* **Goal of the exercise**
Return each line exactly as written. Begin with the first line of the entries and end with the line that has "Task: Open the Courses tab".
== Exercise data
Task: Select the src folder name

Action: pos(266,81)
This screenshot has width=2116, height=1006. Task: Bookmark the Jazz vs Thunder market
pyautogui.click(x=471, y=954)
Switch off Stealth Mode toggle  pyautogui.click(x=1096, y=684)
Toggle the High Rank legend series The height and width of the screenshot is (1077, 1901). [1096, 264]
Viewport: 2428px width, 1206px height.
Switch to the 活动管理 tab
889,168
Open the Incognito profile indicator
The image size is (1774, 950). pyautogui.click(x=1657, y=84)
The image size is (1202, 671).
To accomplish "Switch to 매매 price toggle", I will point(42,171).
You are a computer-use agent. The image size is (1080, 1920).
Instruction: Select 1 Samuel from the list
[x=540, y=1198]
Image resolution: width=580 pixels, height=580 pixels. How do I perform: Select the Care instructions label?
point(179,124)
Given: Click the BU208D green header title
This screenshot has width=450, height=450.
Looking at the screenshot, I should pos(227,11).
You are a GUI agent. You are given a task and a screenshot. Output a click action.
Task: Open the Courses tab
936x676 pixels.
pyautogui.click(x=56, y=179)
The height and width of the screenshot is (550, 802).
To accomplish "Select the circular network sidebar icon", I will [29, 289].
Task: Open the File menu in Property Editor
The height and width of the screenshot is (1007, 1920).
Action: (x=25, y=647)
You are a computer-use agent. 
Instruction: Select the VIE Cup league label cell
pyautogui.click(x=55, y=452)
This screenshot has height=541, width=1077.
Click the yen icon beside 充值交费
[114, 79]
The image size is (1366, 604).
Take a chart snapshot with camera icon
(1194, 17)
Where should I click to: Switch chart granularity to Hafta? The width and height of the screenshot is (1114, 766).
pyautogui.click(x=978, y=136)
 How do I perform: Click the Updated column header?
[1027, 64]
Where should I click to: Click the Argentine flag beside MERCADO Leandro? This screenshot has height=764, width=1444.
====
* **Exercise response**
Task: Select the src folder name

Action: pos(266,81)
This screenshot has width=2116, height=1006. Task: Bookmark the Jazz vs Thunder market
pyautogui.click(x=471, y=954)
Switch off Stealth Mode toggle  pyautogui.click(x=1096, y=684)
Toggle the High Rank legend series The height and width of the screenshot is (1077, 1901). [1096, 264]
Viewport: 2428px width, 1206px height.
Switch to the 活动管理 tab
889,168
Open the Incognito profile indicator
The image size is (1774, 950). pyautogui.click(x=1657, y=84)
The image size is (1202, 671).
To accomplish "Switch to 매매 price toggle", I will point(42,171).
You are a computer-use agent. The image size is (1080, 1920).
Instruction: Select 1 Samuel from the list
[x=540, y=1198]
Image resolution: width=580 pixels, height=580 pixels. How do I perform: Select the Care instructions label?
point(179,124)
Given: Click the BU208D green header title
This screenshot has width=450, height=450.
Looking at the screenshot, I should pos(227,11).
You are a GUI agent. You are given a task and a screenshot. Output a click action.
Task: Open the Courses tab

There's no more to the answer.